Michael McDonagh was at this year’s Cambridge Folk Festival
For the first time in 54 years this year the Cambridge Folk Festival teamed up with the Newport Festival.
Such was the blistering heat on the festival site this year that the only difference with Newport was the absence of yachts and the ocean. In fact, the really talented Darlingside, from Massachusetts, had actually also just flown in from playing Newport.
This year’s festival ran from Thursday to Sunday night with two stages and a club tent with other activities on site, so it would be impossible for one person to take it all in.
Rosanne Cash, Patti Smith, First Aid Kit, Peggy Seeger and Irish Mythen had all delighted the audiences by the time I arrived. This year’s really great line up was down not just to the tie-up with Newport but the guest curator, Rhiannon Giddens, who ensured a distinctly American presence on all the stages.
Rhiannon is known as the lead singer, violinist, banjo player and founding member of the Grammy-winning country, blues and old-time music band Carolina Chocolate Drops and appeared in the fifth and sixth seasons of the TV series, Nashville as Hannah Lee “Hallie” Jordan, a social worker with the voice of an angel.
She is married to Irish musician Michael Laffan and the couple have a daughter, Aoife, and a son, Caoimhín, with another on the way, and the family lives in Limerick from where they also divide their time in North Carolina and Nashville, Tennessee.
Rhiannon was ubiquitous as she popped up all over the site giving her own wonderful performance on the main stage but also guesting and joining in various workshops.

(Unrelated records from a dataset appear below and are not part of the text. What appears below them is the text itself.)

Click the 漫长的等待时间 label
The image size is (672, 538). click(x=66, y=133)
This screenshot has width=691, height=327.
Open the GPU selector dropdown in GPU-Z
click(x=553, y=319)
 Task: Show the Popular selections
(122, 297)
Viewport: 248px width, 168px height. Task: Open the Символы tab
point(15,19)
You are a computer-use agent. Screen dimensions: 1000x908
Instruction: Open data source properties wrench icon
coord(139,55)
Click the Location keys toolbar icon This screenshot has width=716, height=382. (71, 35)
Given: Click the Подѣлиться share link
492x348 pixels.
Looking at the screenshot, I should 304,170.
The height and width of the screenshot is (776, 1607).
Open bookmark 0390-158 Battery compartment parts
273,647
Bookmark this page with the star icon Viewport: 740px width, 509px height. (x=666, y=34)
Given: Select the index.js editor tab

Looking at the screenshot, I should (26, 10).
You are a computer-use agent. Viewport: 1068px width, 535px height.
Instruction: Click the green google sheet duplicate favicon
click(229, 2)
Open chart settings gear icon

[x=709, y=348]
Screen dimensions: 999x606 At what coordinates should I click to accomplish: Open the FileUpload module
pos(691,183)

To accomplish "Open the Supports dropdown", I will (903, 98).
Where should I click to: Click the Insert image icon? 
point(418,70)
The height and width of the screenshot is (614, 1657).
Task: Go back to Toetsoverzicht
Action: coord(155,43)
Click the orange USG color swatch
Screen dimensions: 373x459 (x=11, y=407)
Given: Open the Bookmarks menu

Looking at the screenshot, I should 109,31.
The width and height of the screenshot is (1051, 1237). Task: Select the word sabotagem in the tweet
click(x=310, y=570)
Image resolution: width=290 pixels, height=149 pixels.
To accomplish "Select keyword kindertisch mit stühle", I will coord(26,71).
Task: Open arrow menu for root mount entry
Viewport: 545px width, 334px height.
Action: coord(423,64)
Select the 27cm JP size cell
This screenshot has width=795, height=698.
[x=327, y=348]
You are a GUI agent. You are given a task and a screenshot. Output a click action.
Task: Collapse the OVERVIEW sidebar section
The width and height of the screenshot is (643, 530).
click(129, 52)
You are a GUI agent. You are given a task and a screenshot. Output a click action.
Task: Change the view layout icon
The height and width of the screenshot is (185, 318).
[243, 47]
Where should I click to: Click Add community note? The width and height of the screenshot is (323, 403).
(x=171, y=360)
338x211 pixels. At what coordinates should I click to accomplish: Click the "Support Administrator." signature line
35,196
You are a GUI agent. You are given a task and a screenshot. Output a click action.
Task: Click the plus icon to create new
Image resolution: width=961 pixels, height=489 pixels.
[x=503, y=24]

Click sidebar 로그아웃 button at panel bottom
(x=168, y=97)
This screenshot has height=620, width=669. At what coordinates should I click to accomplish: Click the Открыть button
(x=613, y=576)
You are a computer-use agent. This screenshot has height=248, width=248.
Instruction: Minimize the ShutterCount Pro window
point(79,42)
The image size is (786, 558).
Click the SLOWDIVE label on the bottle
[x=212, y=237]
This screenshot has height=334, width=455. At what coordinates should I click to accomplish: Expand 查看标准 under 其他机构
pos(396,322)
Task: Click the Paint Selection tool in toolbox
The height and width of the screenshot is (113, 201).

Rhiannon is a hugely talented, classically trained, banjo player with a huge knowledge of music rooted in the folk tradition and an excellent choice for the role, she communicated with great charm and demonstrable affection for this very special festival. She is also the perfect embodiment of marrying traditional Irish and European music with the American tradition.
She said: “Recently I’ve been learning an old ballad called Pretty Sara. It is told from the point of view of someone emigrating from Ireland to America and having to leave behind the girl he loved, and his family, and the world that he knows. And that is exactly the experience of immigrants today.”
Daoiri Farrell anchored his Irish folk roots at Cambridge to the main stage with his distinctive traditional music.
He was followed by the warm endearing tones of ‘Barnsley Nightingale’ Kate Rusby, accompanied by the talented Michael Mc Goldrick. Beth Nielsen Chapman, who first came to our attention when the late Terry Wogan championed her remarkable song Sand And Water, written after her husband died of cancer, was magical on the second stage.
Grammy Award-winning singer song writer John Prine impressed but the real star of the whole weekend, for me, had to be Janis Ian, of At Seventeen fame.
This diminutive grey haired feisty American poet and songwriter had last appeared at Cambridge twenty-seven years ago, but what a set. She started off by saying she represented the ‘depressing’ side of folk music and then gave a master class in quality musicianship and artistic talent that started 50 years ago in the folk cellars of Greenwich Village.
She accompanies her poetic gems with guitar playing that would put Eric Clapton in the ha’penny place.
She broke the rules of all festival artists by singing a new, unknown, song as her last song on stage rather than one of her hits…but she had just given a timeless performance of ‘At Seventeen’.
For her last song she hit us all between the eyes with a composition about the centuries of injustices women have suffered, She Is, She Is (Resist). The audience love it as men and women rose to give her a standing ovation.